Task description | In the material below, find the line containing "Viewport: 980px width, 527px height." and the line containing "You are a computer-use agent. The image size is (686, 446).", then reproduce exactly both of them and every line between, and nothing else.

══ Excerpted records ══

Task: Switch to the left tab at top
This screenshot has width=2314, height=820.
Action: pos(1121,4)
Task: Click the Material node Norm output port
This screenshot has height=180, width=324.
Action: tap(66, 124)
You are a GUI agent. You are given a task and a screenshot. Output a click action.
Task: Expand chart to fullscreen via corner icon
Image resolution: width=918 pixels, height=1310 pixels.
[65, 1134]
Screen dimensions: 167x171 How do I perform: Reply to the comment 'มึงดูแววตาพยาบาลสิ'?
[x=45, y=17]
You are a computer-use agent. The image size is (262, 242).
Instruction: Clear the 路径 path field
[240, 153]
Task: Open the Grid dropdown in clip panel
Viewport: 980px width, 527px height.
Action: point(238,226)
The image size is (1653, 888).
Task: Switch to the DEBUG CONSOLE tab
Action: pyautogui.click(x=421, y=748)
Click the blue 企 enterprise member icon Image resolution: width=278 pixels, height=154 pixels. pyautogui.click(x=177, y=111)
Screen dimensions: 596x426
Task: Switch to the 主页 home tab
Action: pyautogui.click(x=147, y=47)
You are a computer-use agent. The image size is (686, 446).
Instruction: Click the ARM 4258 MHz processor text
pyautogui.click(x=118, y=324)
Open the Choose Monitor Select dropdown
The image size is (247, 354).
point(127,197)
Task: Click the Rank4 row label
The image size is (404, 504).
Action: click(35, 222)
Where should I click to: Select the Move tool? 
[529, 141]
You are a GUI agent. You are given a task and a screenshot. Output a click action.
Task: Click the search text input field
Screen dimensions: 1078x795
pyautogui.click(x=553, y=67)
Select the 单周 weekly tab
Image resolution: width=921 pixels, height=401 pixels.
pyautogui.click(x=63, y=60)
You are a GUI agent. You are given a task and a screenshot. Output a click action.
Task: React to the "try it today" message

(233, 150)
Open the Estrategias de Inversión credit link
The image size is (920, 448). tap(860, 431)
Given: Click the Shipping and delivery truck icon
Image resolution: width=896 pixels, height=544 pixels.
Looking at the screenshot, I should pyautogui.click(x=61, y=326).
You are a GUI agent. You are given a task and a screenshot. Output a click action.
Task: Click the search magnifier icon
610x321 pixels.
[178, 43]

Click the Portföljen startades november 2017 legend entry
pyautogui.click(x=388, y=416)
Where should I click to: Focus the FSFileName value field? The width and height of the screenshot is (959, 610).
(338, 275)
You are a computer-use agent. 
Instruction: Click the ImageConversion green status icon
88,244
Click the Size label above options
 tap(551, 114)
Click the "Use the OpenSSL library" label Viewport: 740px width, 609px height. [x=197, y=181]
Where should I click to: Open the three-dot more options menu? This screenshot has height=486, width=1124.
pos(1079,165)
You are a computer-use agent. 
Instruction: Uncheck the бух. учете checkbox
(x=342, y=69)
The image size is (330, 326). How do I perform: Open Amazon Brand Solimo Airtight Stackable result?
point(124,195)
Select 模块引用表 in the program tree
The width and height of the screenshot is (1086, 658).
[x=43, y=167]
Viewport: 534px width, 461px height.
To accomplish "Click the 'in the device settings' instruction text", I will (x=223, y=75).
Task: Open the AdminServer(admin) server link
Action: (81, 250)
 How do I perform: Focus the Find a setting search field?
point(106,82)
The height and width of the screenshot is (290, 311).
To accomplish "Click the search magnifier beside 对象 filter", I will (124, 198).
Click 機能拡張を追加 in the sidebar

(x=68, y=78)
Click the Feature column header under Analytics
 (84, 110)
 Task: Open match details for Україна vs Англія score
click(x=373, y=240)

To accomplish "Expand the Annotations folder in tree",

═══

Answer space |
Viewport: 980px width, 527px height.
Action: point(238,226)
The image size is (1653, 888).
Task: Switch to the DEBUG CONSOLE tab
Action: pyautogui.click(x=421, y=748)
Click the blue 企 enterprise member icon Image resolution: width=278 pixels, height=154 pixels. pyautogui.click(x=177, y=111)
Screen dimensions: 596x426
Task: Switch to the 主页 home tab
Action: pyautogui.click(x=147, y=47)
You are a computer-use agent. The image size is (686, 446).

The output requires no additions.